Segundo minha mãe “nunca dei trabalho” porque era obediente, gostava de estudar e respeitava as regras que ela estabelecia para vivermos a rotina da família. Sempre fui muito comunicativa, sorridente e sensível. Minha mãe me vestia como uma princesinha, o que dificultava um pouco algumas brincadeiras mais agitadas. Mesmo eu não gostando das blusas com ombreiras e meia calça, nunca fiz birra para manter a estética que minha mãe idealizava para mim. Meus pais são pessoas que prezam muito pela família, então eu convivi muito com minhas avós, tios, tias, primos e primas. Aniversários, datas comemorativas eram sempre celebradas com muitas pessoas, risadas altas, churrascada e correria das crianças.
É difícil lembrar uma única lembrança que gosto de recordar porque a verdade é que eu amo recordar toda a minha infância. Vou destacar as lembranças dos meus finais de semana. Isso porque durante a semana a dinâmica era casa, escola, cursos e igreja. Mas de sexta a tarde até domingo à tarde a gente podia “fazer o que quiser” que fosse autorizado pelos meus pais ou sob supervisão. Mesmo com uma rotina muito regrada, eu fui uma criança muito feliz. Mesmo.
Tive pai e mãe presentes em todas as minhas etapas de desenvolvimento, cada um a seu modo, dando o seu melhor para que eu fosse a mulher que sou hoje. Meu pai me ensinou a sonhar e minha mãe me ensinou a realizar esses sonhos. Meu pai é um homem carinhoso, criativo que estava sempre brincando conosco, trazendo o lúdico para as tarefas cotidianas e estimulando nossos talentos por meio de atividades conforme nossa faixa etária e momentos. Aos finais de semana ensolarados, saímos para jogar vôlei, basquete, futsal (tínhamos todas essas bolas), andar de patinete ou bicicleta e conforme a estação do ano, coletamos pitangas e amoras. Nos dias chuvosos era quebra-cabeça, xadrez, dama, moinho, desenho com giz de cera, aquarela, lápis de cor.

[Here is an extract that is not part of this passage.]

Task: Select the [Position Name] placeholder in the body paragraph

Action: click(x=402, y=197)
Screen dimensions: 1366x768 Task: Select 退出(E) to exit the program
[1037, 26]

Também tinha horário para jogar jogos educativos no computador e pesquisar o que quiséssemos na internet que naquela época era discada kkkk Meu pai é uma pessoa de muitos amigos, então a gente também viajava para sítios para pescar, nadar em açudes e comer delícias de fogão à lenha.
Eu adorava viver meus finais de semana, assim como todos os dias. Mesmo quando meus pais se separaram, mantiveram um vínculo saudável de convivência para estarmos juntos e bem. Pode ser que minha história seja a exceção à regra de crianças e famílias negras e que bom, né? Quem dera todos os nossos pequenos tivessem a infância que eu tive.
PP:Você mora no local onde cresceu? Se sim, o que mais te chama atenção nas mudança? Se não, do que mais sente falta?
Bruna:Morei por vinte e poucos anos no mesmo bairro. Era um bairro violento no sentido do tráfico de drogas. Houve um período em que tínhamos toque de recolher instaurado. Isso foi mudando com o tempo felizmente. Lá no Parque dos Maias havia muitas praças e eu adorava passar por todas, pelas amoreiras e pitangueiras que encontrávamos nelas. Também tínhamos nêsperas (ameixinhas amarelas) que coletamos para fazer suco, geleia, sorvete ou simplesmente comê-las recém tiradas do pé. Posso dizer que sou coletora urbana desde criança, sei reconhecer árvores frutíferas há muitos anos.
Depois que conheci as Plantas Alimentícias Não Colonizadas (PANC) eu só ampliei meu leque de plantas comestíveis que identifico. Opa… desviei do assunto. Só um pouquinho na verdade porque onde eu moro atualmente não tem tantas praças ou árvores frutíferas. Eu sinto muita falta de pegar minha sacola, tesoura de poda e cestinho e sair coletando pelo bairro. Sinto falta do silêncio do bairro porque era uma área residencial com pouca circulação de veículos. Hoje moro em frente a uma avenida extremamente movimentada e minha casa é ambientada pelo barulho de motos, ônibus e buzinas.
Parentalidade

PP:Olhando do agora, como você vê a relação das pessoas que te criaram? Você sente que foi um lar acolhedor? Gostaria de falar um pouco sobre o ambiente?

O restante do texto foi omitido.